Seit der Zeit des Wiener Kongresses ist er der Höhepunkt der Ballsaison, die Karten sind mindestens so begehrt wie bei den Wagnerfestspielen in Bayreuth, seine Gästeschar ist illuster bis schräg: der Wiener Opernball. Eröffnet wird der Abend von Debütantenpaaren aus der ganzen Welt. Etwa die Hälfte der Bewerber kommt aus Wien, ein Viertel aus dem restlichen Österreich und das letzte Viertel aus aller Herren Länder. Aus Asien, Russland - oder Bayern. Charlotte Stoiber ist 20 Jahre alt, studiert in München VWL und debütiert in diesem Jahr beim Opernball. Ein paar Tage vor ihrer Finanzwissenschaft-Klausur erzählt sie von ihrem großen Tag.
SZ.de: Eine junge Frau, die rituell in die Gesellschaft eingeführt wird. Klingt reichlich antiquiert. Wie kommt man im Jahr 2014 auf die Idee, Debütantin zu werden?
Charlotte Stoiber: Den Opernball zu eröffnen, war schon lange mein Traum. Das ist einfach eine Riesenehre! Und schließlich bin ich ja auch gebürtige Wienerin.
Das hört man überhaupt nicht.
Als wir von dort weggezogen sind, konnte ich noch gar nicht sprechen, ich war noch ein Baby. Aber mein Patenonkel wohnt im ersten Bezirk, macht superleckeren Kaiserschmarrn - ein waschechter Wiener. Als ich 13 war, haben wir abgemacht, dass ich mal debütieren würde.
Und mit 17, dem frühesten möglichen Alter, haben Sie sich gleich beworben?
Ja, ich habe sofort angerufen. Aber es hieß, man müsse sich als Paar bewerben. Also habe ich die letzten drei Jahre damit verbracht, einen Mann zu suchen, der mitmacht.
Und?
Das war ziemlich schwierig. Richtig gute Tänzer sind echt selten.
Liegt Ihnen das Tanzen?
Ja, ich tanze, seit ich drei Jahre alt bin. Vor allem Hiphop und Ballett. Das Problem beim Standardtanz ist - wie gesagt: Man braucht einen Partner.

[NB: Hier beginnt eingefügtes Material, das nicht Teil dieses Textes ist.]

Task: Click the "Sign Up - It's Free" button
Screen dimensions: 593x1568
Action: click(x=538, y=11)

Wo haben Sie am Ende einen gefunden?
Mein Cousin Felix, mit dem ich eng befreundet bin, ist zum Studium nach München gekommen. Er hat sich bereit erklärt, mitzumachen, ein echter Liebesbeweis. Dafür bin ich ihm wirklich dankbar. Er hat aber nicht gedacht, dass wir genommen werden.
Hatten Sie so ein schlechtes Gefühl beim Vortanzen?

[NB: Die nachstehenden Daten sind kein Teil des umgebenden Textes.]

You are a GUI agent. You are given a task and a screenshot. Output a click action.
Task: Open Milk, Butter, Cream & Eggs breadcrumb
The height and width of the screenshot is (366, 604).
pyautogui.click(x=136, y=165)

Da wir aus dem Ausland kommen, mussten wir durch kein Casting, sondern haben uns nur schriftlich beworben. Das war schon im Sommer. Als im Dezember die Zusage kam, waren wir echt überrascht. Besonders Felix, der war völlig geflasht.
Und ihre Tanzkünste wurden gar nicht geprüft?

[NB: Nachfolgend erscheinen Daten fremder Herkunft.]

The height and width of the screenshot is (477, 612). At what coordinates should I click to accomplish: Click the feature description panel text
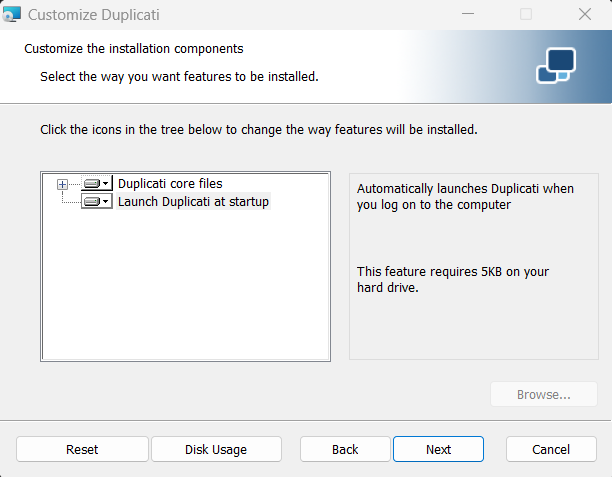pos(465,196)
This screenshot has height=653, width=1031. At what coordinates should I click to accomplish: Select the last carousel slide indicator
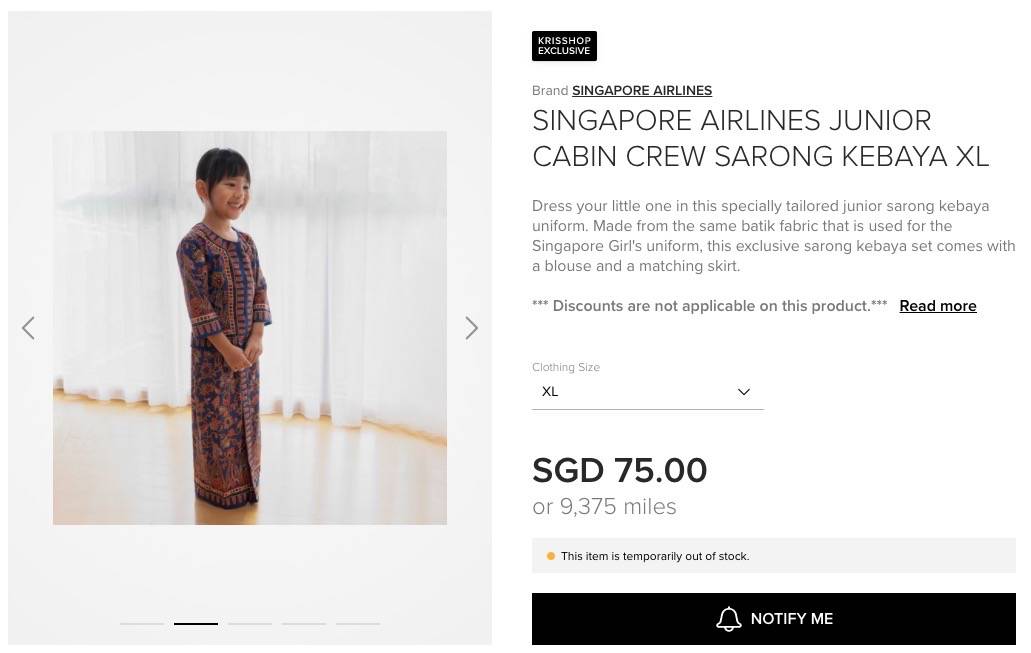click(x=358, y=623)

Doch, erst jetzt am Wochenende, zehn Tage vor dem Opernball. Die Voraussetzung ist schließlich: Der Linkswalzer muss perfekt sein. Wer das bei der ersten Probe nicht kann, darf auch nicht mitmachen. Das Vortanzen hat aber gut geklappt - wir haben seit der Zusage schließlich jede Woche trainiert.
Klingt stressig.
Ja, vor allem bei dem Lernstress für die Uni. In der Klausurenphase hatte ich kaum Zeit, mich auf den Ball zu freuen. Meine Mutter hat die Vorbereitungen in die Hand genommen und sich um den Friseurtermin und solche Dinge gekümmert.
Am Donnerstag werden Sie dann also als eines von etwa 150 Paaren im ehrwürdigen Wiener Opernhaus einmarschieren, ganz in Weiß.
Schneeweiß. Das ist die einzige Bedingung für das Kleid - und das ist auch die Herausforderung. Ich habe gemeinsam mit meiner Mutter einen ganzen Tag lang Brautmodengeschäfte abgeklappert und Kleider probiert. Die sind aber eigentlich nie schneeweiß und meistens sehr teuer. Ich habe mein Kleid schließlich im Internet bestellt.
Der Eröffnungstanz wird nur ungefähr fünf Minuten dauern. Wird der Rest des Abends nicht womöglich langweilig?
Die anderen Debütanten sind ja in derselben Situation, und bei den Proben freundet man sich schnell an. Und weil für Eltern von Debütanten ein Kontingent der begehrten Karten reserviert ist, wird das auch ein lustiger Familienausflug. Meine Eltern kommen mit, mein Onkel und meine Tante.
Sind sie aufgeregt?
Ja, und wie. Mein Albtraum wäre, dass jemand auf mein Kleid tritt und mir den Rock runterreißt. Aber das ist natürlich Quatsch. Ich habe schon oft vor Publikum getanzt, ich habe keine Angst, dass die Nervosität meine Leistung beeinträchtigt. Felix ist da ein bisschen unerfahrener und deshalb vielleicht auch aufgeregter als ich. Man hat ja eine große Verantwortung. Aber er macht seine Sache unglaublich gut, ich bin sehr stolz auf ihn.
Was tun Sie gegen die Nervosität?
Ich denke mir: Seit 150 Jahren gibt es den Opernball, und es hat immer geklappt. Und ich weiß einfach, dass es wunderschön wird. Und etwas, woran ich mich mein ganzes Leben gerne zurückerinnern werde.